Police in Los Angeles ignored repeated complaints by Peters' son that Rogers had stolen his identity and was using it. Rogers even went to jail in California for assaulting his girlfriend; when Hamilton detectives wanted to fly out to question him about Peters' death, their chief nixed the trip as too expensive.
Eckberg noted that there's evidence suggesting Rogers may have had at least five more identifiable victims, in addition to Mark Peters (Hamilton), Sandra Gallagher (Van Nuys, Calif.), Linda Price (Jackson, Miss.), Tina Cribbs (Tampa, Fla.), and Andy Sutton (Bossier City, La.). "A trail of bodies has followed Glen Rogers around his whole life," Eckberg said.
Rogers has been suspected, and placed in the vicinity of, other killings in Ohio and Kentucky.
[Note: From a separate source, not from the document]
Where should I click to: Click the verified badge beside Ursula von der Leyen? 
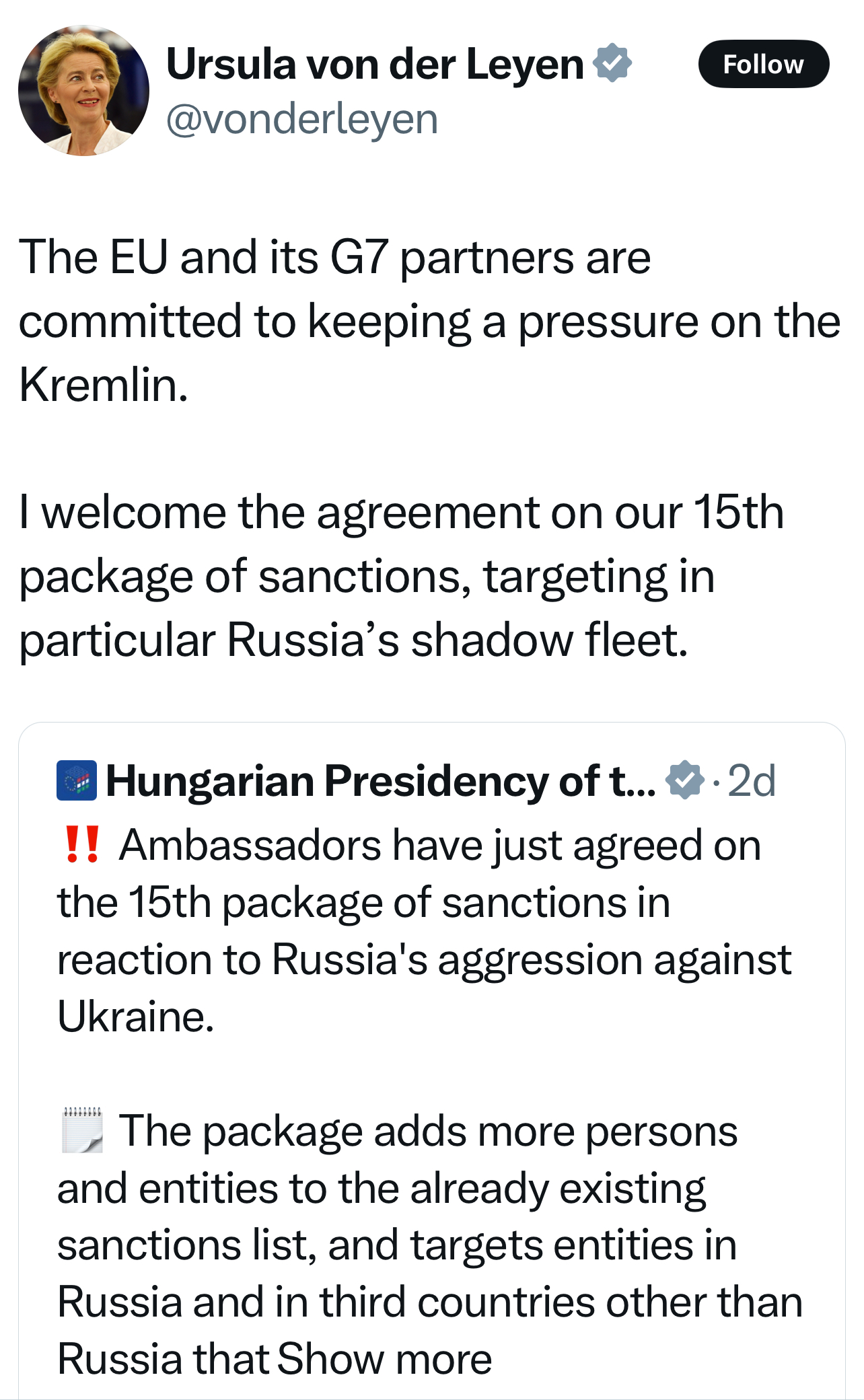point(612,63)
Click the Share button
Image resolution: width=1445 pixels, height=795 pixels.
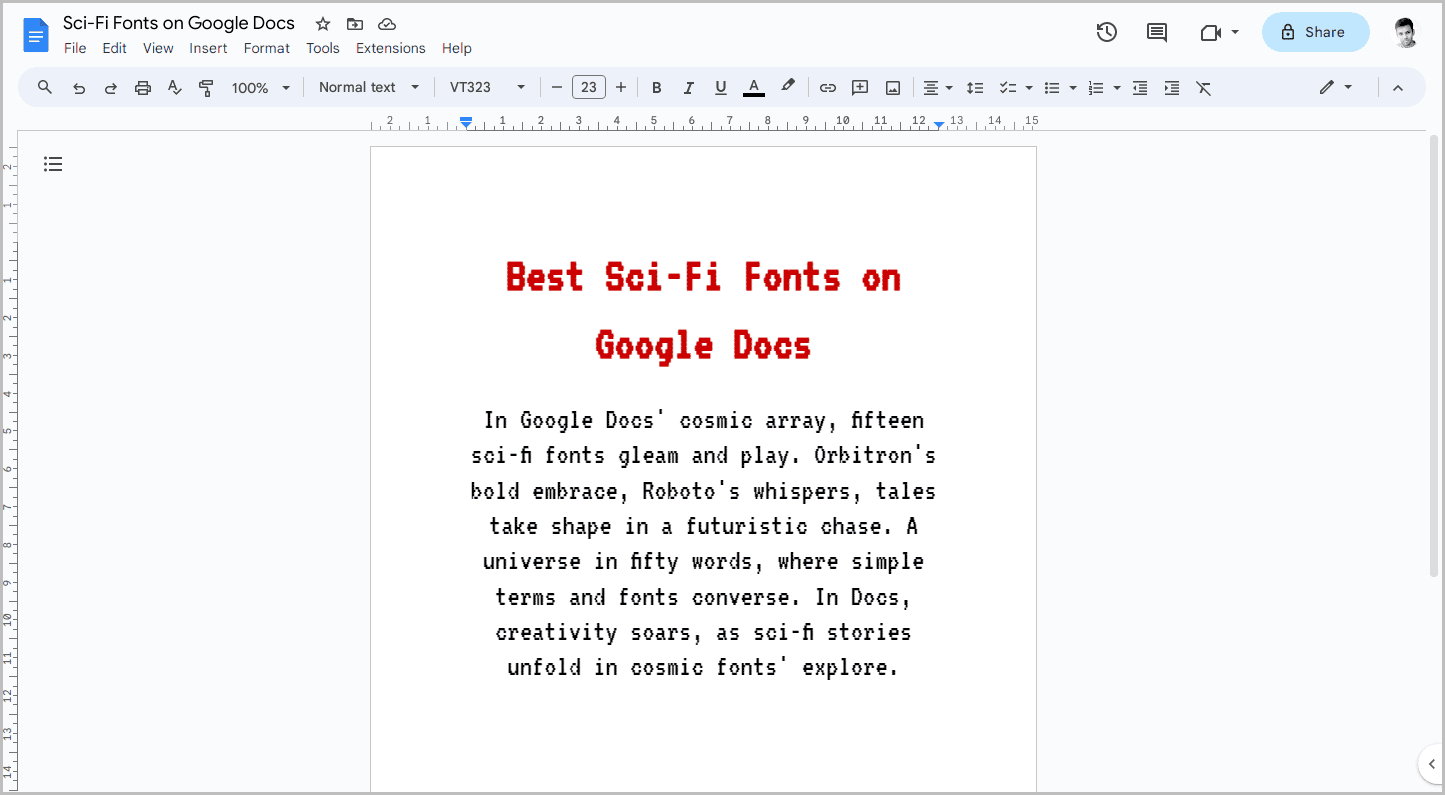coord(1315,32)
He himself has claimed at different times to have killed as many as 70 women, and he once suggested to his brother that he may have killed the residents of houses he had robbed.
"He used to tell his brother that he would go into houses, and if somebody came home, he wasn't the one that was surprised," Eckberg noted. "God knows how many people he killed." Rogers' brother also told police that the area around the remote Kentucky cabin where Peters was found was Glen's "killing fields," and when FBI agents searched the site, they found human remains in the ash of an outdoor fire pit.
"He didn't burn Mark Peters," Eckberg pointed out. "So whose human remains were in that fire pit?"
Eckberg, who graduated from OU in 1976 with an English degree, said he believes "there are lessons to be learned" from Rogers' case.
"As I look back, it's not so much the cops (at fault) as it is the prosecutors," he said. There was a disconnect at some point between the cops and the prosecutors in different jurisdictions." And, he said, given that the story was only put together after two journalists pulled it from a box of dusty paper, one has to wonder -- how many other Glen Rogers are out there?
"I think there are probably more cases like this than we want to talk about," Eckberg said.
Road Dog is published by Federal Point Publishing.